Club Radar, feat: Joensuu1685, Tivoli, Utrecht 16/01/10

Joensuu are brilliant at creating a mood, and allowing their songs to grow in stature and intensity…

Joensuu are brilliant at creating a mood, and allowing their songs to grow in stature and intensity…

 

 

It’s snowing, we’re wet, a bit pissed and feeling our age. Plus, knowing our luck we’ll miss the last train, and will have to face the horrors of the Utrecht – Amsterdam – Leiden night train, a veritable moving Land of Nod, which has been known to transport its sleeping inhabitants on multiple round trips through Holland. We should go home. But… but Joensuu 1685 are playing. Bugger it; if they can get here from Finland, we’re going to the gig, however late it starts. A snap decision, get a hotel, go to gig. Nice one…
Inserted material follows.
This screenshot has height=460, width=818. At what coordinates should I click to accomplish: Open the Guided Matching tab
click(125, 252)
Inside Club Radar, Belgium’s Isbells are playing. Now Incendiary gave their LP a fairly good reception, their music is quiet and dreamy stuff and very much in thrall to the homespun country sound that made Crosby Stills and Nash’s name, but heck, that’s no bad thing if done well. A quick saunter into the main hall and it’s apparent that the same laid back vibe is carried on in Isbells’s live shows. Effectively it’s a band not in their first youth, sitting in a row, and playing acoustic guitars. I find these sorts of shows difficult to watch. Luckily De Helling has a magnificent café bar where the music is piped through, at sound desk quality no less, and to there we decamped and enjoyed Isbells’ ethereal Californian vibe. Nice show, even if I didn’t see much of it.
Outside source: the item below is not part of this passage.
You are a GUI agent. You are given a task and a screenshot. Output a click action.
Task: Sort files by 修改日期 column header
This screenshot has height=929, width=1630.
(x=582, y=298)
Now for the main event. Since digging their LP back in 2008, and being blown away by their show in Amsterdam’s Overtoom last November, Incendiary have become rabid Joensuu 1685 fans. There’s something very artistic and precocious about them, despite the furious wall of sound they can conjour up. The gaucheness is never contrived; rather it’s as if the band really hasn’t adjusted to doing the rock circuit. Still, gaucheness or not, Joensuu are brilliant at creating a mood, and allowing their songs to grow in stature and intensity. Tonight’s show is billed at 40 minutes so we should get some long wig outs, and there’s a fair crowd of people in, albeit standing way back.
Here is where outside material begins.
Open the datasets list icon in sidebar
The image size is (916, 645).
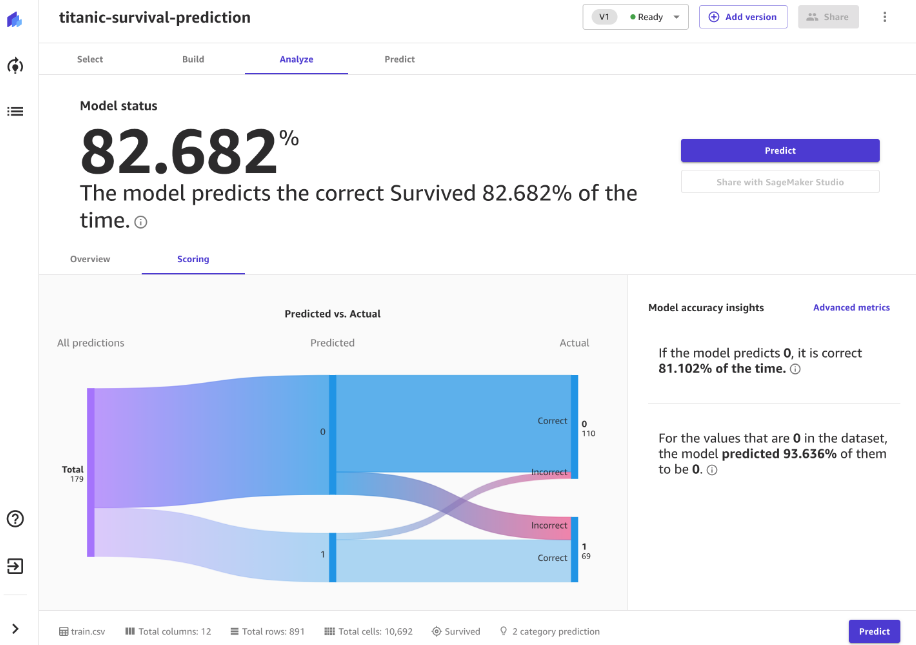15,111

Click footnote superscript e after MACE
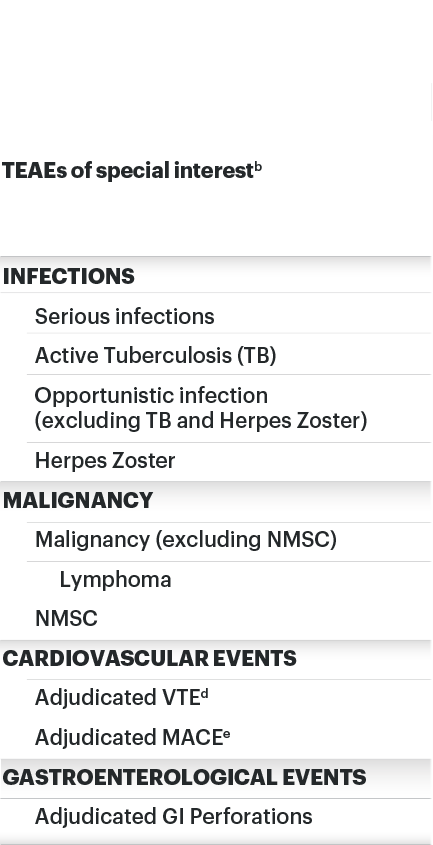point(226,733)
After a pretty guitar-led new song, the band step up a gear with aplomb. Tracks like Nothingness and You Shine Brighter Than The Light are so much more powerful than on the LP. Nothingness in particular is allowed to build up in an increasingly claustrophobic spiral only to find release in a shattering guitar riff that seemingly can’t be stopped. Singer Mikko adds to the sense of abandon by screaming indecipherably into the mic. The audience shuffle cautiously forward, Dutch style, in the realisation that they are witnessing something special. Some start to groove along, especially to the magnificent elegy White Sound and the groovy, Spacemen 3 strut of Sick City, a real highlight. Nothing, however, can prepare the audience for the magnificent cover of Springsteen’s I’m On Fire which must go on for a good ten minutes and pulls the rafters down. When the crowd realise what the song is (as there is a considerable, pounding introduction), there are veritable whoops of delight, as much for the extraordinary metamorphosis the song has undergone as for implicit Boss worship. Not content with leaving on that note, the band smash out the burning, bruising portal to another world that is Crystal Light. No staring into strobes for Mikko this time, rather he leads a bass-led tom thump that has de Helling half petrified, half transfixed.
 

There are three other bands on the bill, and I’m sure they are all great. Thing is we just can’t see them, as there is no following Joensuu in this mood. Incendiary decide to call it a night and head off to that hotel room.